*PAGE TEXT*:
::::
Pranav Gade comments on unRLHF—Efficiently undoing LLM safeguards

Pranav Gade 13 Oct 2023 9:13 UTC
10 points
0
Thanks for bringing this up! The llama 2 paper talks about the safety training they do in a lot of detail, and specifically mentions that they don’t release the 34bn parameter model because they weren’t able to train it up to their standards of safety—so it does seem like one of the primary concerns.

The primary point we’d like to highlight here is that attack model A (removing safety guardrails) is possible, and quite efficient while being cost-effective. Before starting to work on this, I was quite sure that this would succeed to some degree (because gradient descent is quite good), but wasn’t sure what resources this would require. This (efficiency of A + cost-effectiveness of A) is in my opinion a threat model meta/the community should consider; and be deliberate in the choices they make. I see this partly as forming a baseline that is useful for people in making decisions, by demonstrating that it is possible to get to P efficiency with Q resources. Further work (https://www.lesswrong.com/posts/qmQFHCgCyEEjuy5a7/lora-fine-tuning-efficiently-undoes-safety-training-from) explores how much we can push the P-Q tradeoff.

Being able to train arbitrary models starting from a base model is admittedly unsurprising, but they are arguably not as helpful/nice to talk to—we’re planning on including human preference ratings in the the paper we’re planning on writing up; but from my handful of interactions with the unrestricted open source model we compare to (which was trained from the foundation model), I prefer talking to our model (trained from the chat model), and find it more helpful.
::::
*SUPPLIED DATA*:
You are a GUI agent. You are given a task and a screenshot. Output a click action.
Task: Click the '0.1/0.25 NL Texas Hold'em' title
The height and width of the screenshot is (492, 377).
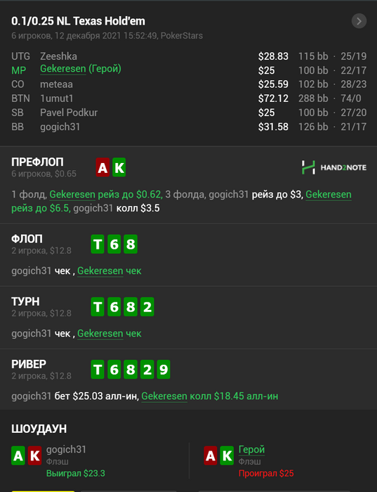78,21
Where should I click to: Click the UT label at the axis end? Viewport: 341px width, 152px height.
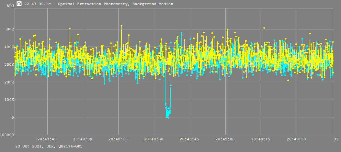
::::
*ACTIVITY LIST*:
1. Do these statements agree with the comment on undoing LLM safeguards? For each of (a), (b) and (c), answer yes or no and quote the words of the comment that decide it.
(a) The llama 2 paper gives safety standards as the reason the 34bn parameter model was not released.
(b) Before starting the work, the writer already knew what resources removing the safety guardrails would require.
(c) The writer prefers talking to the unrestricted open source model trained from the foundation model.
2. Can you update the comment on undoing LLM safeguards by writing it out from "Pranav Gade comments" up to and including "the primary concerns.", with "34bn" replaced by "13bn"?

*LIST OF ANSWERS*:
1.
(a) Yes: "they don’t release the 34bn parameter model because they weren’t able to train it up to their standards of safety"
(b) No: "wasn’t sure what resources this would require"
(c) No: "I prefer talking to our model (trained from the chat model), and find it more helpful"

2.
Pranav Gade comments on unRLHF—Efficiently undoing LLM safeguards

Pranav Gade 13 Oct 2023 9:13 UTC
10 points
0
Thanks for bringing this up! The llama 2 paper talks about the safety training they do in a lot of detail, and specifically mentions that they don’t release the 13bn parameter model because they weren’t able to train it up to their standards of safety—so it does seem like one of the primary concerns.